### EXERCISE GOAL
Please copy out the entries verbatim, starting at the line that contains "At what coordinates should I click to accomplish: Click the P3" and ending after the line that contains "pos(1082,111)".

### RECORDS FOR THIS TASK
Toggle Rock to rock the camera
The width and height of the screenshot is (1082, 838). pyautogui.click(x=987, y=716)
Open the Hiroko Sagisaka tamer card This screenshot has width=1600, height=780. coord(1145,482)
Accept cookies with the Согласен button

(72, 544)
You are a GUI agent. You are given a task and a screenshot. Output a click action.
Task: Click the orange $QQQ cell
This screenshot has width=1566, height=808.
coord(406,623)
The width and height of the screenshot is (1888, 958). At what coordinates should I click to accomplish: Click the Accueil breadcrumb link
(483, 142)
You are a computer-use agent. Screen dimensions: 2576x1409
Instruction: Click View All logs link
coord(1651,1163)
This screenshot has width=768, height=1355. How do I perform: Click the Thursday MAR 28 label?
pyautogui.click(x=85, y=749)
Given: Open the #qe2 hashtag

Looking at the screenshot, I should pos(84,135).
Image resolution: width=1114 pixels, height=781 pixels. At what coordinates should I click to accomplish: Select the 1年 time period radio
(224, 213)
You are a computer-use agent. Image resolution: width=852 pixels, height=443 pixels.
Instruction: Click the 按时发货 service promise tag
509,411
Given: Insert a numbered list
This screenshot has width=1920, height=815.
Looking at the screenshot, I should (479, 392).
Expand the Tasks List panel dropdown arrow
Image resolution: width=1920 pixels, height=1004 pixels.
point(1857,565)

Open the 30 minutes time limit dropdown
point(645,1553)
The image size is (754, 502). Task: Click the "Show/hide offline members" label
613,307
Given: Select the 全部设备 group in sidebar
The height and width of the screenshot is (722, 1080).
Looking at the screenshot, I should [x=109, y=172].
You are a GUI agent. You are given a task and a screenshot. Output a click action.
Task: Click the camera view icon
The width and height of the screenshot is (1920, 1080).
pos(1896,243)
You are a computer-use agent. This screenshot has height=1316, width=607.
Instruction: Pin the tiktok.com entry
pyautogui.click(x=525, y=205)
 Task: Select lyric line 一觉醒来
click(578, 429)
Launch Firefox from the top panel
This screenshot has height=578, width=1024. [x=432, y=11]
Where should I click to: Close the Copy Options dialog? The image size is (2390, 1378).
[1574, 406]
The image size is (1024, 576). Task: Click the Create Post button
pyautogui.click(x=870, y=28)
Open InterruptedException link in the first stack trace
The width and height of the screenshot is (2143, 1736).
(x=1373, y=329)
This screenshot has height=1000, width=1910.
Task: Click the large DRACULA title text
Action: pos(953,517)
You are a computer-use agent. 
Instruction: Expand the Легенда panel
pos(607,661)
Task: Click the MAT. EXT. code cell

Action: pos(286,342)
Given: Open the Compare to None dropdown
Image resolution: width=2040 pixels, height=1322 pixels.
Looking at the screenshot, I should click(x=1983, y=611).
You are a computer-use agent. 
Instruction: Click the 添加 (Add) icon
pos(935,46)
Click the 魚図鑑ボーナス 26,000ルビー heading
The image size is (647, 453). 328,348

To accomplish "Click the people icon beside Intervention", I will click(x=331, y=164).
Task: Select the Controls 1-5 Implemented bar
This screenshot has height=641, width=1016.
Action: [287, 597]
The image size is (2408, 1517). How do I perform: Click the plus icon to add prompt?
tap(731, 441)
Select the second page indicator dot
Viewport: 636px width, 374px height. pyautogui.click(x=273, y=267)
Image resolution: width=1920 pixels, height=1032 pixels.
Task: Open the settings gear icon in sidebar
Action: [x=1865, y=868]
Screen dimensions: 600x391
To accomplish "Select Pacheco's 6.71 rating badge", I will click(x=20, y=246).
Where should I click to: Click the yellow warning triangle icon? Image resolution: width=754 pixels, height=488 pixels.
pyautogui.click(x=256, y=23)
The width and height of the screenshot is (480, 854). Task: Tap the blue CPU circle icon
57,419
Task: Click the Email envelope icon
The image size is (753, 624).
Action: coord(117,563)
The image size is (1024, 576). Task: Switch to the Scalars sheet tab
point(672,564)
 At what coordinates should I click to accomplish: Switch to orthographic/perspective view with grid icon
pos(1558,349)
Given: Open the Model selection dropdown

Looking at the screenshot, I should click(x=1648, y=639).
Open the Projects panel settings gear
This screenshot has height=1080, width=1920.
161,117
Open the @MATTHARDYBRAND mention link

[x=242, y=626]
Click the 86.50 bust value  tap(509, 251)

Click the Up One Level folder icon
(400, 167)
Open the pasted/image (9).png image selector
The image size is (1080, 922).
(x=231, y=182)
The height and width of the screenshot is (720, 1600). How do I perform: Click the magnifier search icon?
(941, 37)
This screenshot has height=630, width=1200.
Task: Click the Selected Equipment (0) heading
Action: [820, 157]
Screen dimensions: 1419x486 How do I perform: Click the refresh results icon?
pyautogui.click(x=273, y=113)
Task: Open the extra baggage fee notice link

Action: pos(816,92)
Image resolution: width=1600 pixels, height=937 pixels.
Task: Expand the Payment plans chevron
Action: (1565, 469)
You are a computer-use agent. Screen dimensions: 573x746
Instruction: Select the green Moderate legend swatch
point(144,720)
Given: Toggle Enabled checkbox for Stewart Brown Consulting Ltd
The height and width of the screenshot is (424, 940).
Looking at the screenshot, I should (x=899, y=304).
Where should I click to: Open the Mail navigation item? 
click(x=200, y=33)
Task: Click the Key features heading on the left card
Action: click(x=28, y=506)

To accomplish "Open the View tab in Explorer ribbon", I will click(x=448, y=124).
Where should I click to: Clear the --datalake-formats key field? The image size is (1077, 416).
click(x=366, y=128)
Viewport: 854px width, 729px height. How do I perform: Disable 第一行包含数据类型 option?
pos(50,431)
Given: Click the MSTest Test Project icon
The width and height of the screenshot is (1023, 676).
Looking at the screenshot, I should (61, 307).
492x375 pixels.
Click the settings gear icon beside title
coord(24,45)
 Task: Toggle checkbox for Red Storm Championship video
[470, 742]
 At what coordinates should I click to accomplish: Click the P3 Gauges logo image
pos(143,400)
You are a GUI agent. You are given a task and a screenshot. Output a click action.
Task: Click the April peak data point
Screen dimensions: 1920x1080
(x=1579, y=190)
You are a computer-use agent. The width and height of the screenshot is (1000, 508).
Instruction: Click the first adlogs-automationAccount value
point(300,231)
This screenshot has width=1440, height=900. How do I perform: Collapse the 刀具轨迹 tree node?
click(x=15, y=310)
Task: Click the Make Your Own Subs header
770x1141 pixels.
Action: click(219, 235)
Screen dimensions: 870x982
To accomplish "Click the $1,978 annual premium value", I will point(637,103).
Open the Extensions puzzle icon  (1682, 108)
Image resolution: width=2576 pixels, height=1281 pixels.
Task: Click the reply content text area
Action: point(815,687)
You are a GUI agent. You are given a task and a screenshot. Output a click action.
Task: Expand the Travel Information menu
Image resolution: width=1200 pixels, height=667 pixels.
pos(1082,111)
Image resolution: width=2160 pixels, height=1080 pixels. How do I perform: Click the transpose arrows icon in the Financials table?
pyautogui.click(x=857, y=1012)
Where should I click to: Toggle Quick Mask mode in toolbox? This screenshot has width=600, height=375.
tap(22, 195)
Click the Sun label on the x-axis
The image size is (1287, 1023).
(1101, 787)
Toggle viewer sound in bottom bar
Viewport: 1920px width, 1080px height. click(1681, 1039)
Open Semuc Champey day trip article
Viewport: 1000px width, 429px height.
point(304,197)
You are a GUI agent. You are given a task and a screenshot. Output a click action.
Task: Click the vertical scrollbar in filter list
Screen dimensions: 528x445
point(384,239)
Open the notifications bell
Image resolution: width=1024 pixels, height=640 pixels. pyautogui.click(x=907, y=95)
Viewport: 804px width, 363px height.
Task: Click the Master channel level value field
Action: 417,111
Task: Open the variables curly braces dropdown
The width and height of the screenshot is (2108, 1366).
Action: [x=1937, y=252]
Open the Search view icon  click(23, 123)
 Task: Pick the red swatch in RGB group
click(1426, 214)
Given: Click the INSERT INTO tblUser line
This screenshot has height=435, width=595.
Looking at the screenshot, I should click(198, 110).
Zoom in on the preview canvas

### EXERCISE RESPONSE
 At what coordinates should I click to accomplish: Click the P3 Gauges logo image
pos(143,400)
You are a GUI agent. You are given a task and a screenshot. Output a click action.
Task: Click the April peak data point
Screen dimensions: 1920x1080
(x=1579, y=190)
You are a computer-use agent. The width and height of the screenshot is (1000, 508).
Instruction: Click the first adlogs-automationAccount value
point(300,231)
This screenshot has width=1440, height=900. How do I perform: Collapse the 刀具轨迹 tree node?
click(x=15, y=310)
Task: Click the Make Your Own Subs header
770x1141 pixels.
Action: click(219, 235)
Screen dimensions: 870x982
To accomplish "Click the $1,978 annual premium value", I will point(637,103).
Open the Extensions puzzle icon  (1682, 108)
Image resolution: width=2576 pixels, height=1281 pixels.
Task: Click the reply content text area
Action: point(815,687)
You are a GUI agent. You are given a task and a screenshot. Output a click action.
Task: Expand the Travel Information menu
Image resolution: width=1200 pixels, height=667 pixels.
pos(1082,111)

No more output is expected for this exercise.